Export Guarantees and Overseas Investment Act 1978
- Parliament of the United Kingdom
- Long title: An Act to consolidate the Export Guarantees Act 1975, (as amended by section 4 of the International Finance, Trade and Aid Act 1977 and Schedule 1 to that Act), and sections 1 and 2 of the Overseas Investment and Export Guarantees Act 1972.
- Citation: 1978 c. 18
- Territorial extent: United Kingdom

Dates
- Royal assent: 30 June 1978
- Commencement: 30 July 1978
- Repealed: 23 October 1991

Other legislation
- Amends: See § Repealed enactments
- Repeals/revokes: See § Repealed enactments
- Repealed by: Export and Investment Guarantees Act 1991

Status: Repealed

Text of statute as originally enacted

Revised text of statute as amended

= Export Guarantees and Overseas Investment Act 1978 =

Act of the Parliament of the United Kingdom

The Export Guarantees and Overseas Investment Act 1978 (c. 18) was an act of the Parliament of the United Kingdom that consolidated enactments relating to export guarantees and overseas investment in the United Kingdom.

== Provisions ==
=== Repealed enactments ===
Section 16(2) of the act repealed 3 enactments, listed in the schedule to the act.

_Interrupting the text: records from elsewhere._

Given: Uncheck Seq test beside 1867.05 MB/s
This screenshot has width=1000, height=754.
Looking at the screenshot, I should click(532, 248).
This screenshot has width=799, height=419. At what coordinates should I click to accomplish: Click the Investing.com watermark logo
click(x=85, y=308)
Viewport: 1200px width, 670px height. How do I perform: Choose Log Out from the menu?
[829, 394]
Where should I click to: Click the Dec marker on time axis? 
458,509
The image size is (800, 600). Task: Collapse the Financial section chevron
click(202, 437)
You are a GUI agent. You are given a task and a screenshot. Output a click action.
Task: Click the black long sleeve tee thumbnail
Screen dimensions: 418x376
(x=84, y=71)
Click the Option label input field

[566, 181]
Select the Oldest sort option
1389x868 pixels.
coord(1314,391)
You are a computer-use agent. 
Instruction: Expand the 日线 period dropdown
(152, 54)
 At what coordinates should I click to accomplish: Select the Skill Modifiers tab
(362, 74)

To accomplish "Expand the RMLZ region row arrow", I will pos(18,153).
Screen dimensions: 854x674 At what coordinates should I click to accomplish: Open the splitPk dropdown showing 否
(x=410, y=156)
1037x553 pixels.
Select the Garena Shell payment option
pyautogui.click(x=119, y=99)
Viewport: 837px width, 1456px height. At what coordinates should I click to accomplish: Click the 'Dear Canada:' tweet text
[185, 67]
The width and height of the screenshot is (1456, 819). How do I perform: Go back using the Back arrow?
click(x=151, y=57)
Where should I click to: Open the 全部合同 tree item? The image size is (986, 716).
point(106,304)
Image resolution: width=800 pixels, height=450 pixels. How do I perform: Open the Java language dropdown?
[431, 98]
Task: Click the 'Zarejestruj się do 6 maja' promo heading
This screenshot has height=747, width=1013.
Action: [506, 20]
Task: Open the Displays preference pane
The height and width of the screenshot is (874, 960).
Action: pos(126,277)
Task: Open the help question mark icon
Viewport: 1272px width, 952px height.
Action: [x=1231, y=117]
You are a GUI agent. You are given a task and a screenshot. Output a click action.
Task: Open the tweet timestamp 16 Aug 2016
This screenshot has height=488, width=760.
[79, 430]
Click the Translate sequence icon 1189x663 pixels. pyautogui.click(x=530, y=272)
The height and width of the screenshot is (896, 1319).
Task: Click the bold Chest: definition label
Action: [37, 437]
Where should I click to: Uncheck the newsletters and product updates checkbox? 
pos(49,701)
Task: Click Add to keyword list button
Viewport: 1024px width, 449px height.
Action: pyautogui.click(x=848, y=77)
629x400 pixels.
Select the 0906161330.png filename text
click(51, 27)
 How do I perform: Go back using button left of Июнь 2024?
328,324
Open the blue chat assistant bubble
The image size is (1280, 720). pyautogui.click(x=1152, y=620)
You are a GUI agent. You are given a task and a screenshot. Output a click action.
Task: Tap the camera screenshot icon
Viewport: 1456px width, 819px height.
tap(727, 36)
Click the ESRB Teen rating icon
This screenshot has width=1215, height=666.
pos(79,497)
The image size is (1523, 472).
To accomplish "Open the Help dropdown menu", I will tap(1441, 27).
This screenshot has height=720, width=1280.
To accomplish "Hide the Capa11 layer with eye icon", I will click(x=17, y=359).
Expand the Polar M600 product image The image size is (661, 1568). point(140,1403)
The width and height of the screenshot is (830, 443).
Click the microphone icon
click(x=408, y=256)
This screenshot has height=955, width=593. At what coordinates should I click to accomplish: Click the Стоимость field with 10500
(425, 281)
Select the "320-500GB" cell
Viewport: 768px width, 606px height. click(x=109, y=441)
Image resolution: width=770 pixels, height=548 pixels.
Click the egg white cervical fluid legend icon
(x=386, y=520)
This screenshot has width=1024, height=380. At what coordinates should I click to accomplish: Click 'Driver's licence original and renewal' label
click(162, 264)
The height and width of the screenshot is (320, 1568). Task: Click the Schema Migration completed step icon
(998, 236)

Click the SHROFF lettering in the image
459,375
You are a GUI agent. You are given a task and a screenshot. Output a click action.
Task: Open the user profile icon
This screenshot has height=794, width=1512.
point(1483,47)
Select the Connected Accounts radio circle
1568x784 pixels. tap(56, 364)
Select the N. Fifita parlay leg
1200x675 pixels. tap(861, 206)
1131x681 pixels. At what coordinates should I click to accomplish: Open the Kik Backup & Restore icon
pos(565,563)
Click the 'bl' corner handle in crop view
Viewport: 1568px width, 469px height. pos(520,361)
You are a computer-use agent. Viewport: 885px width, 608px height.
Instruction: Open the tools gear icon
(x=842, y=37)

Enactments repealed by section 16(2)
| Citation | Short title | Extent of repeal |
| 1972 c. 40 | Overseas Investment and Export Guarantees Act 1972 | Sections 1 and 2. |
| 1975 c. 38 | Export Guarantees Act 1975 | The whole act. |
| 1977 c. 6 | International Finance, Trade and Aid Act 1977 | Section 4. |
Schedule 1.

== Subsequent developments ==
The whole act was repealed by section 15(4) of the Export and Investment Guarantees Act 1991, which came into force on 23 October 1991.